GANS and the Future of American Fiction

GANS and the Future of American Fiction

Generative adversarial networks (GANS) can create human images almost indecipherable from actual images. Below I detail how creative writers and students of media studies can benefit from this technology.

James McAdams | September 7, 2020

What are GANS? 

GANS (or generative adversarial networks) denote computerized processes that combine thousands of random pixels to create a uniquely new human face. You can find an infinite repository here, at This Person Does Not Exist.  You can read about the technology on this page; I won’t attempt to parse it. Instead, I’ll give some examples of “the people who do not exist”:

GANS of little girl
A GANS-generated image of a young girl.
GANS image of young woman with daughter
GANS-generated image of young woman.
GANS image of middle-aged Hispanic women
GANS-generated image of woman.

 

 

 

 

 

 

 

 

 

I call these pictures GANS, although GANS (“generative adversarial networks”) refers solely to the process of generating them. But GANS make sense to me, because it differentiates them from PhotoShop. In Photoshop, you take a real image and alter it. There is no real image here, or rather there are billions of “real” pixel recombined into something new.

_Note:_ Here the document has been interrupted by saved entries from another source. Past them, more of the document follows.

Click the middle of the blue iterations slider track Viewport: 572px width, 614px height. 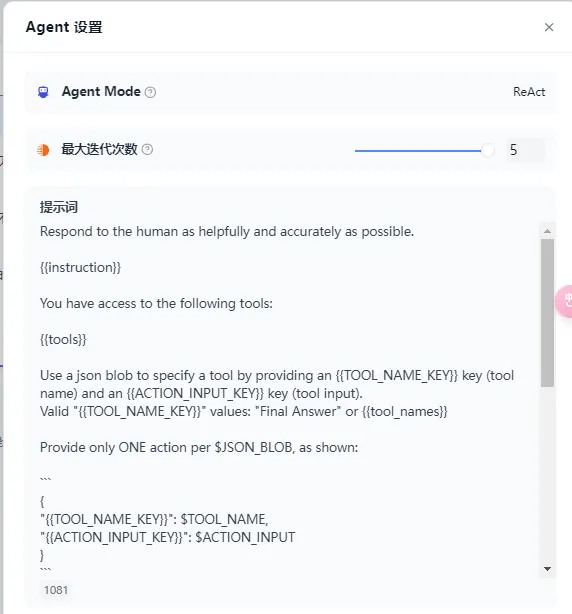[419, 151]
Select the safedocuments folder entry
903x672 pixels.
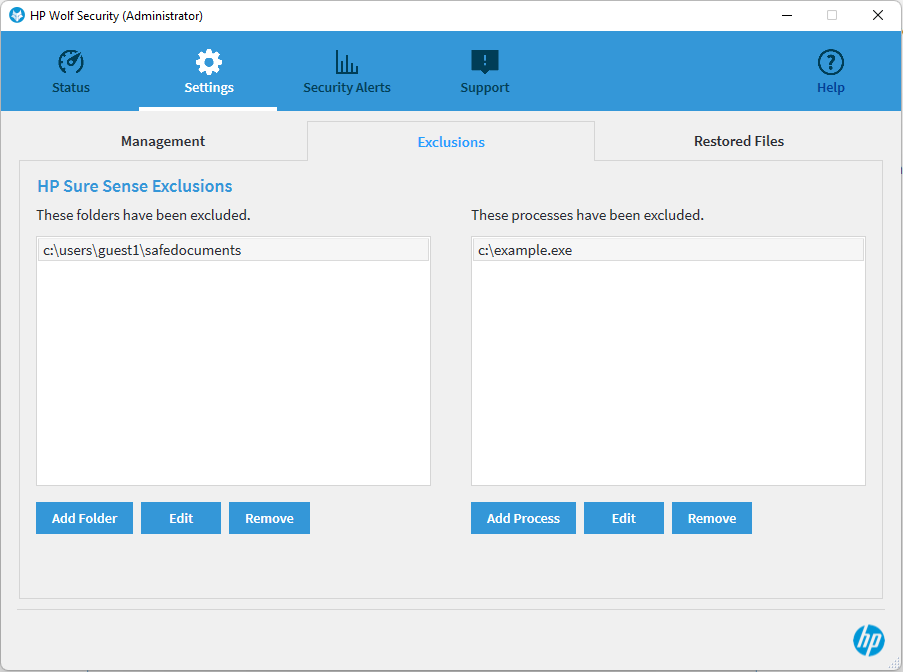point(142,250)
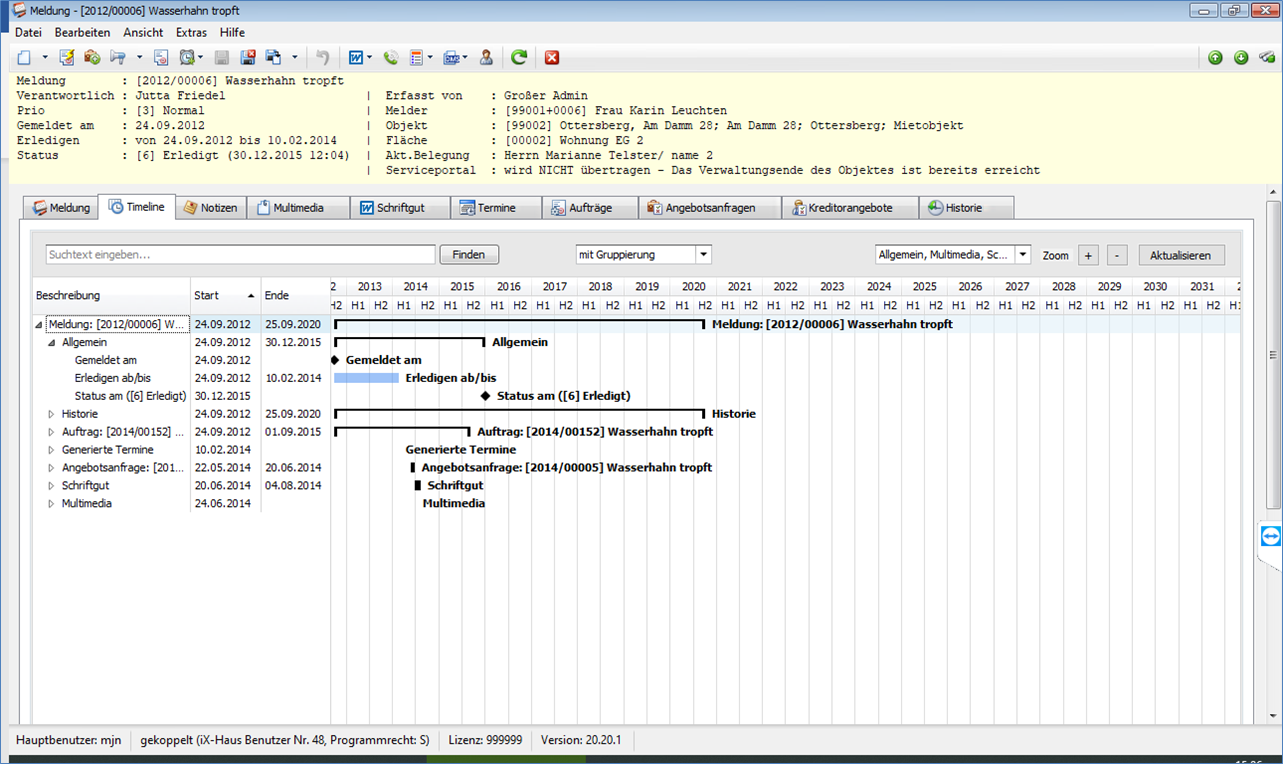Open the Word document toolbar icon
This screenshot has height=764, width=1283.
(355, 58)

Think Terminator-2  or Her. Think of “The Singularity” here. It’s creepy, but there are uses for authors. 

Three Ways GANS Help us Write Fiction

They provide visual aides.

As I’ve written about a lot in this blog, my novel consists of a large number of characters in a FL rehab. In some cases, these characters are hazy. GANS provide a great answer here. I can recycle through pictures for hours and then a magical click occurs, and I will “recognize” my character. The third image on the right above, picturing a middle-aged woman of Hispanic descent, automatically registered as Abdaliz. Abdaliz is one of the older staff in my novel, a kindly, charitable, exhausted woman who takes in addicts as her children. She “looks” exactly like that character. 

They let us use show the reader pictures of our characters without getting sued.

As literature becomes more digital and multi-media, more and more books are embracing graphics. We no longer just have text to work with. However, most pictures are protected from us by copyright or fair use legislation. In my case, in which I’m writing a prison memoir based on real people, HIPAA (or whatever) would never let me get away with it. But there isn’t protection for GANS, because they a) either don’t exist; or b) have no legal rights if they do. 

They provide a visual shorthand for characters.

As humans, we think we can infer things from their appearance. In my literature classes, I often provide students with 5 GANS and ask them to write a page describing that person without conferring with others. It’s amazing how often we’re all “certain” about a GAN: that the woman in yoga pants lives with many cats; that a man with a grey mustache and smart eyes is an engineer; that the woman in the middle above is a painter who emigrated from Eastern Europe. She was a real assignment and 12/20 of us indicated she was some form of artist. The level of consensus is astonishing. 

Faces have inspired writers since our ancestors wrote on caves. Many writers I know work in coffee cafes or libraries, explaining, like Tolstoy, that the faces motivate them. Like them, I’ve often found people on social media or online dating sites in whom I “recognize” a fictional character. I meet their real-world Doppelganger. GANS are certainly creepy, but ethically I feel less guilty using them, since there is no real person to betray. As David Bowie said, “Face the Change.”